* _TASK STATEMENT_: The answer must be an exact reprint of the lines from the one with "This screenshot has width=968, height=577." through the final line of the data, with no pictures included.

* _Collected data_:

────────

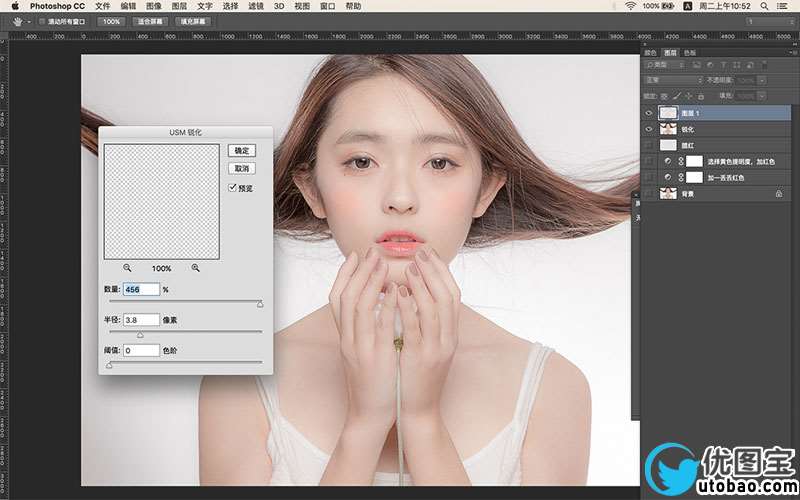Hide the 图层 1 layer
Viewport: 800px width, 500px height.
tap(649, 113)
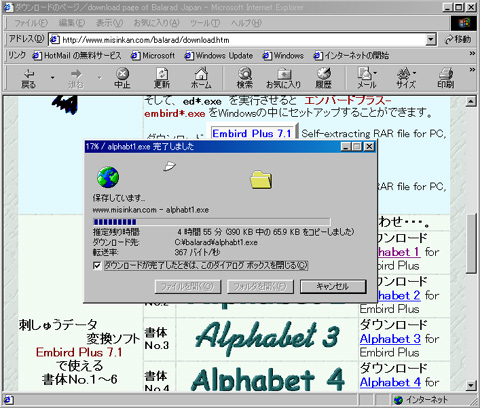Click the page vertical scrollbar down arrow
The image size is (480, 408).
(471, 386)
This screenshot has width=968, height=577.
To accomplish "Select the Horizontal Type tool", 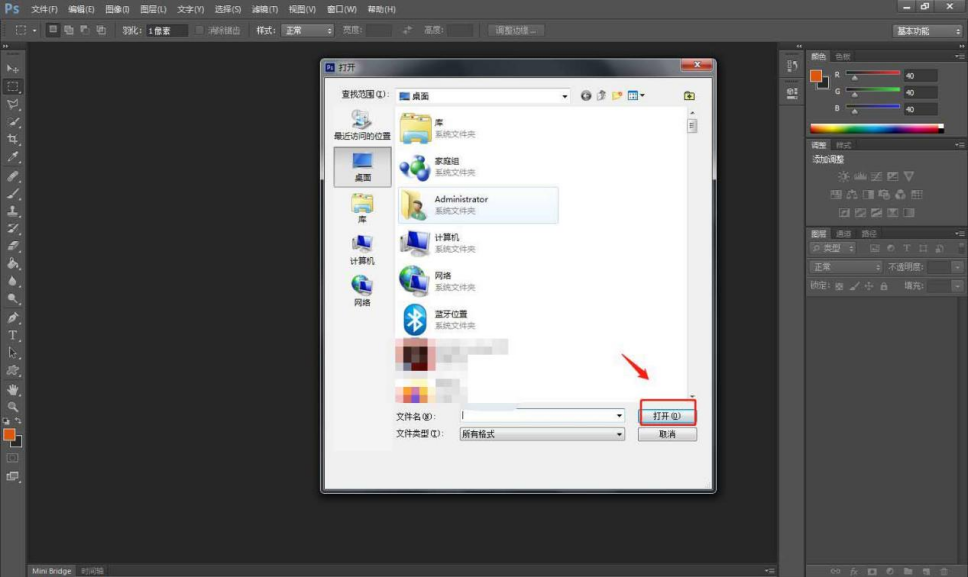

────────

* _RESULT OF THE EXERCISE_:
This screenshot has width=968, height=577.
To accomplish "Select the Horizontal Type tool", 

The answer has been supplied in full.